**Passage provided**
-- begin --

Ruse Airport  (), also known as Shtraklevo (Щръклево) after the village located to the north, is a former military and passenger airport located about 20 km south of the city of Ruse, Bulgaria. It is currently open, but with an active license for small passenger and cargo flights (license issued on 21.12.2016).

History 
The airport was established in 1967 as a training site for pilots from the Bulgarian Air Force. The airport was named 11th Air Base "Shtraklevo" and equipped with Aero L-29 Delfin coming from Dolna Mitropoliya Airport. It was used by Balkan Bulgarian Airlines for its domestic flights to Sofia Airport, but with the end of the communist era in Bulgaria, domestic flights weren't profitable, due to lack of government funding. It served as a training base until 1998, when it ceased military operations and was finally abandoned in 1999.

-- end --

**Dataset excerpt**
-- begin --

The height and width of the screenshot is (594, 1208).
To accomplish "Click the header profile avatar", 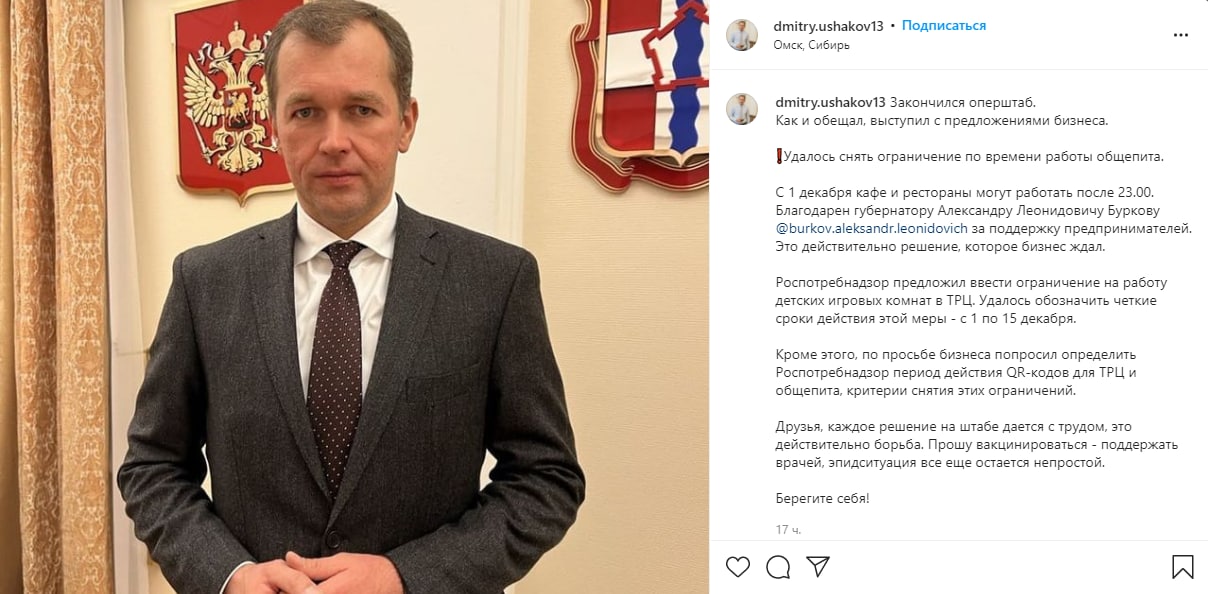I will coord(742,35).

-- end --

Continue the passage about Ruse Airport, starting right after its last sentence.

Developing 
The government of Bulgaria decided to grant concession of some of its international airports, but the first procedure in late 2007 wasn't successful, although there was interest from the Swiss investor Ferdinand Prisi and the Bulgarian company Prista Oil. The government decided to make a new bid for the airport of Ruse, the new concourse should take place in the middle of December 2007, but later postponed it to unknown date.

In mid-October 2014, the Ministry of Transport decided to grant the ownership of the airport to Ruse Municipality. The idea was approved by the municipality Councilors and the finalization of the deal was expected to occur in early November 2014. The airport's manager, Nikolay Gorchev, stated in an interview that when the deal was completed, an application for license for aviation activities would be made.

The Bulgarian government transferred ownership of the property in Shtraklevo village, as well as its stake in the airport to Ruse municipality on 17 December 2014. The procedure was finalized on 4 February 2015  and the airport is currently officially owned by Ruse municipality. From 2017, the airport is open for small passenger and cargo aircraft.

Airlines and destinations 
There are currently no services to and from Ruse Airport.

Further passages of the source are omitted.